TERMINAL construction works on the US East Coast has prompted Danish shipping giant maersk Line to swap ports on the OC1 service to and from Australia and New Zealand.
Just weeks after returning the service to a single string after low Panama Canal water levels saw the operation split into Pacific and Atlantic legs, Maersk will now switch southeast ECNA calls to Savannah while Charleston's Wando Welch Terminal (WWT) is undergoing improvement works, involving toe wall construction, expected to take 10-12 months.
WWT is the port's largest container terminal with a capacity of 2.4 million TEU per annum and handles around 78 per cent of container volume.

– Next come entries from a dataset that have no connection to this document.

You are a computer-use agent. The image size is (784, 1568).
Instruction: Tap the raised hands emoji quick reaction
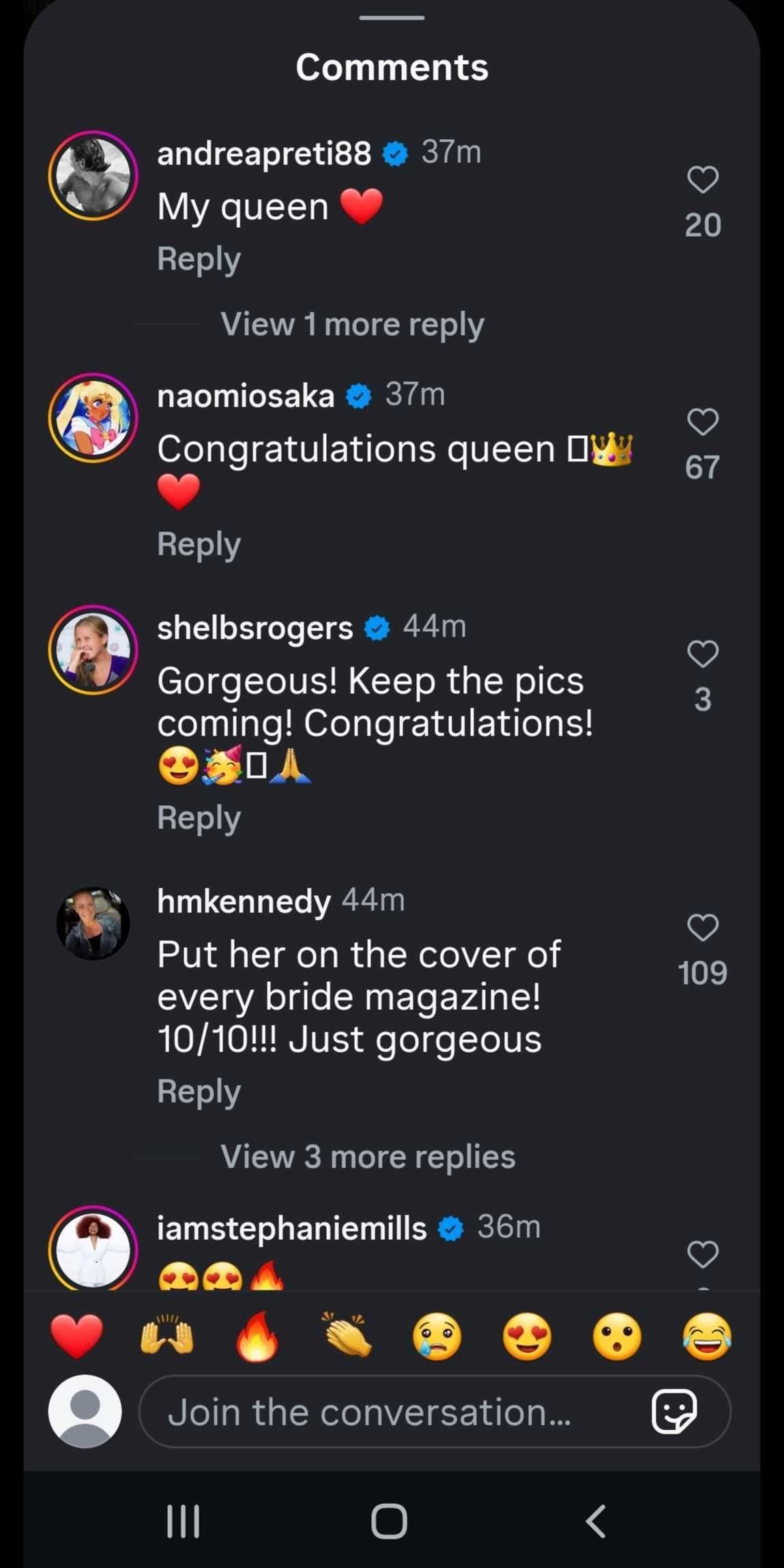point(166,1334)
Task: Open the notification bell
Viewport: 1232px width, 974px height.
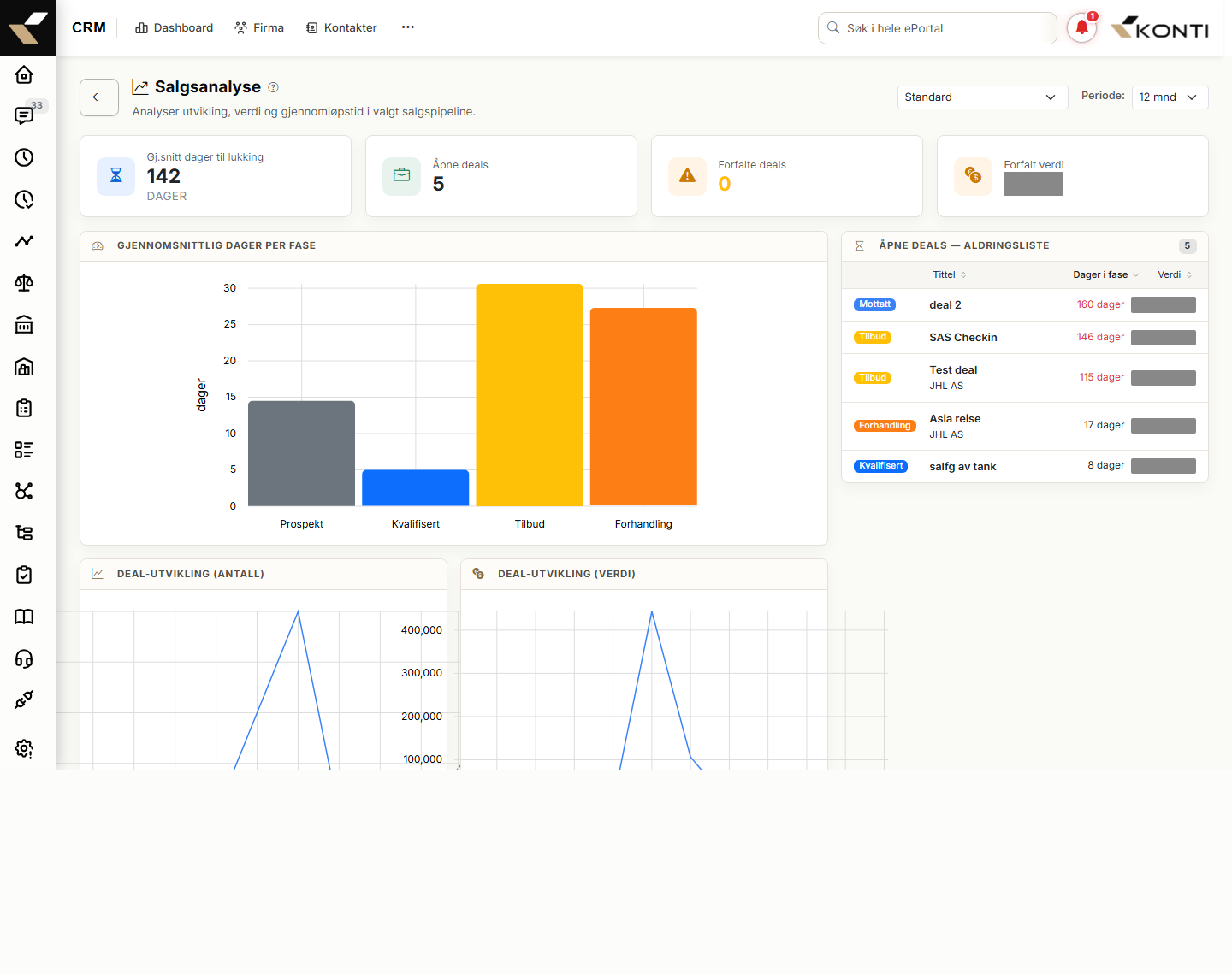Action: point(1081,28)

The carrier is also temporarily dropping Cristobal from the weekly OC1 rotation due to port congestion driving up waiting times, reports Australia's Daily Cargo News.
The adjusted OC1 rotates in eleven weeks with eleven vessels with capacities of between 3,100 and3,800 TEU. The service calls at Philadelphia, Savannah, Balboa, Tauranga, Port Botany, Melbourne, Timaru, Port Chalmers, Tauranga, Manzanillo, Cartagena and returning to Philadelphia.
The 3,075 TEU Maersk Buton was the first OC1 ship to follow the updated rotation when it departed Philadelphia southbound on June 18, making the first Savannah call two days later.
Separately, the OC1 vessel Maersk Innoshima's arrival in Tauranga on V420S was delayed until June 20 due to 'an operational vessel issue' which also required the northbound Timaru call on V425N to be omitted. Contingency arrangements for Timaru imports/exports have been made.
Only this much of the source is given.